1:00 rest
2 x 200 @ :20 rest-
100 drill/swim by 25's
100 kick- go 2 x 50 kick @ :10 rest, desc 1-2
Go free/no free by 200
1:00 rest
18 x 50 in sets of 3-
MP, go 2 choice @ :45/1 kick @ :50
NP, go 2 swim IM order by 25's (no free) @ :45/1 swim free @ :35
Check HR, then 1:00 rest
2x: {3 x 75 swim free @ 1:05 desc 1-3 (NP @ 1:00)
{1 x 100 swim free @ 1:05, JMI but not sloppy (NP @ 1:00)
No rest between rounds
Check HR after rd2/out & back easy
2x: {3 x 100 swim free @ 1:20 desc 1-3 (NP @ 1:15)
{1 x 125 swim free @ 1:20, JMI but not sloppy (NP @ 1:15)
No rest between rounds
Check HR after rd2/out & back easy
2x: {3 x 125 swim free @ 1:40 desc 1-3 (NP @ 1:35)

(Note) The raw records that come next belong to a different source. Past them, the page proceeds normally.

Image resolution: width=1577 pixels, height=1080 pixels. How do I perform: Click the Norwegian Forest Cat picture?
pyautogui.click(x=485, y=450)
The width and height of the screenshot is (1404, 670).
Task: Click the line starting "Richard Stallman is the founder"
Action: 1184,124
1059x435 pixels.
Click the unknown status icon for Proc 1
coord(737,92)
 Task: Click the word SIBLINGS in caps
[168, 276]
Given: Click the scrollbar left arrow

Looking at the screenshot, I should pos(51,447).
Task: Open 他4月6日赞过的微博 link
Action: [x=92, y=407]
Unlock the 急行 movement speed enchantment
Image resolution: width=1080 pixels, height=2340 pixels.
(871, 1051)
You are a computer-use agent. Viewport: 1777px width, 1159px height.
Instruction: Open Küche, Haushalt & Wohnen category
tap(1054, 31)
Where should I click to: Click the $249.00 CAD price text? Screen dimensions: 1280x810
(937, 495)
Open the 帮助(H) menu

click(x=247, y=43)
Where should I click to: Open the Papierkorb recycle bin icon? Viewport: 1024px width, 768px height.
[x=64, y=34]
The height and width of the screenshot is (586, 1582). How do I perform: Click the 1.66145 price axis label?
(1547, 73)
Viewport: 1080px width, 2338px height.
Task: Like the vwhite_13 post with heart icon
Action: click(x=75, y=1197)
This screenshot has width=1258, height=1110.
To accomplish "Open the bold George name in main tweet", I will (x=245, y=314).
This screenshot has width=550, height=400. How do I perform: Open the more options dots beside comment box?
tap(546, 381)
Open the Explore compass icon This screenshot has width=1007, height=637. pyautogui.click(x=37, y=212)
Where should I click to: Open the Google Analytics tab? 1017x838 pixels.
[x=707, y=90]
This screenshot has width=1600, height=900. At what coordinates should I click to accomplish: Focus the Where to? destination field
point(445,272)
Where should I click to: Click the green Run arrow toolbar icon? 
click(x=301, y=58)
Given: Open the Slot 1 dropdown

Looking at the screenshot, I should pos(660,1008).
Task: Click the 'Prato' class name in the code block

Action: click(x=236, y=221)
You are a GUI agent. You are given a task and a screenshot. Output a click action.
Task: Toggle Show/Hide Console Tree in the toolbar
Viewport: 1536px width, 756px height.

{1 x 150 swim free @ 1:40, JMI but not sloppy (NP @ 1:35)
No rest between rounds
Check HR after rd2/50 easy
2x: {3 x 150 swim free @ 1:55, desc 1-3
{1 x 175 swim free @ 1:55- target your 200 free goal time
No rest between rounds
Check HR after rd2
Warmdown as needed before you get out (at least 350 yds). Be sure to thank your parents for getting you to workout today, get excited for tomorrow's workout (no drylands, be here at 9:45a). Have a great day!